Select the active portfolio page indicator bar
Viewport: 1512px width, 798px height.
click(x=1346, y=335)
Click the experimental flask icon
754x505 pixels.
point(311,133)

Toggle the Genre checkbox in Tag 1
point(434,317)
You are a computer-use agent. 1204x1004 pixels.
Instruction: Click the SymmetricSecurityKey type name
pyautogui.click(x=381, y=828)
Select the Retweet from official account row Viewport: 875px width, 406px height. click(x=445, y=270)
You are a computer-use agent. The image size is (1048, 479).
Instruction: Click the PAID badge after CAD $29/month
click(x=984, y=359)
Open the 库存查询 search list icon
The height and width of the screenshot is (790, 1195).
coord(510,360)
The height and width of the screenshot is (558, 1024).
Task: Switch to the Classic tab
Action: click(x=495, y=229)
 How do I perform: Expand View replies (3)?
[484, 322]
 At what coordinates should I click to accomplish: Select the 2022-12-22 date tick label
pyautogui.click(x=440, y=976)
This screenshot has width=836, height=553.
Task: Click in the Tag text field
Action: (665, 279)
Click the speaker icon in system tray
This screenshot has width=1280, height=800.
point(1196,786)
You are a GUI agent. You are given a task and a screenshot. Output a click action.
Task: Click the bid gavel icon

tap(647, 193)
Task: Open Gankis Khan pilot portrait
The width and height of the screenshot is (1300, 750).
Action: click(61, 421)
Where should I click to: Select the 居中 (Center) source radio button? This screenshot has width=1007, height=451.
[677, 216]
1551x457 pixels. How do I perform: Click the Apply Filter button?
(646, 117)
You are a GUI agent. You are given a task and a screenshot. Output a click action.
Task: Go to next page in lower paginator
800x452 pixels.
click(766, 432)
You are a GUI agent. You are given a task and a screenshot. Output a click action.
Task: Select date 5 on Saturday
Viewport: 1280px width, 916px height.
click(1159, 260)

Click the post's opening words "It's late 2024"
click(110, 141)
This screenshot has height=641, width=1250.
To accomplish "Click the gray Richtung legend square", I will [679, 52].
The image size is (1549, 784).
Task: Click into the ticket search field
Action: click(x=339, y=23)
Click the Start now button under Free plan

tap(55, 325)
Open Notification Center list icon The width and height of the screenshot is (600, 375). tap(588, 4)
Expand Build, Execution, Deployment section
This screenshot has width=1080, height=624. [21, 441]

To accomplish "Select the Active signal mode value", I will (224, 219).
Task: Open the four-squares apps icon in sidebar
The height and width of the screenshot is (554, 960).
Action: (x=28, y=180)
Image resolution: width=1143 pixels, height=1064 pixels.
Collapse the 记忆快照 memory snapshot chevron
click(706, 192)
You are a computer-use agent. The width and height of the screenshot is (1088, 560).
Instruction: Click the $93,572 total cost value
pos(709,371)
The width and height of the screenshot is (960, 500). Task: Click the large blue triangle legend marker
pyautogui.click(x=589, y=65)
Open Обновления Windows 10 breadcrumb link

* * * * * * *

* Prompt:
Copy all of the items above word for word, keeping every line as it appears.

* Exercise answer:
Select the active portfolio page indicator bar
Viewport: 1512px width, 798px height.
click(x=1346, y=335)
Click the experimental flask icon
754x505 pixels.
point(311,133)

Toggle the Genre checkbox in Tag 1
point(434,317)
You are a computer-use agent. 1204x1004 pixels.
Instruction: Click the SymmetricSecurityKey type name
pyautogui.click(x=381, y=828)
Select the Retweet from official account row Viewport: 875px width, 406px height. click(x=445, y=270)
You are a computer-use agent. The image size is (1048, 479).
Instruction: Click the PAID badge after CAD $29/month
click(x=984, y=359)
Open the 库存查询 search list icon
The height and width of the screenshot is (790, 1195).
coord(510,360)
The height and width of the screenshot is (558, 1024).
Task: Switch to the Classic tab
Action: click(x=495, y=229)
 How do I perform: Expand View replies (3)?
[484, 322]
 At what coordinates should I click to accomplish: Select the 2022-12-22 date tick label
pyautogui.click(x=440, y=976)
This screenshot has width=836, height=553.
Task: Click in the Tag text field
Action: (665, 279)
Click the speaker icon in system tray
This screenshot has width=1280, height=800.
point(1196,786)
You are a GUI agent. You are given a task and a screenshot. Output a click action.
Task: Click the bid gavel icon

tap(647, 193)
Task: Open Gankis Khan pilot portrait
The width and height of the screenshot is (1300, 750).
Action: click(61, 421)
Where should I click to: Select the 居中 (Center) source radio button? This screenshot has width=1007, height=451.
[677, 216]
1551x457 pixels. How do I perform: Click the Apply Filter button?
(646, 117)
You are a GUI agent. You are given a task and a screenshot. Output a click action.
Task: Go to next page in lower paginator
800x452 pixels.
click(766, 432)
You are a GUI agent. You are given a task and a screenshot. Output a click action.
Task: Select date 5 on Saturday
Viewport: 1280px width, 916px height.
click(1159, 260)

Click the post's opening words "It's late 2024"
click(110, 141)
This screenshot has height=641, width=1250.
To accomplish "Click the gray Richtung legend square", I will [679, 52].
The image size is (1549, 784).
Task: Click into the ticket search field
Action: click(x=339, y=23)
Click the Start now button under Free plan

tap(55, 325)
Open Notification Center list icon The width and height of the screenshot is (600, 375). tap(588, 4)
Expand Build, Execution, Deployment section
This screenshot has width=1080, height=624. [21, 441]

To accomplish "Select the Active signal mode value", I will (224, 219).
Task: Open the four-squares apps icon in sidebar
The height and width of the screenshot is (554, 960).
Action: (x=28, y=180)
Image resolution: width=1143 pixels, height=1064 pixels.
Collapse the 记忆快照 memory snapshot chevron
click(706, 192)
You are a computer-use agent. The width and height of the screenshot is (1088, 560).
Instruction: Click the $93,572 total cost value
pos(709,371)
The width and height of the screenshot is (960, 500). Task: Click the large blue triangle legend marker
pyautogui.click(x=589, y=65)
Open Обновления Windows 10 breadcrumb link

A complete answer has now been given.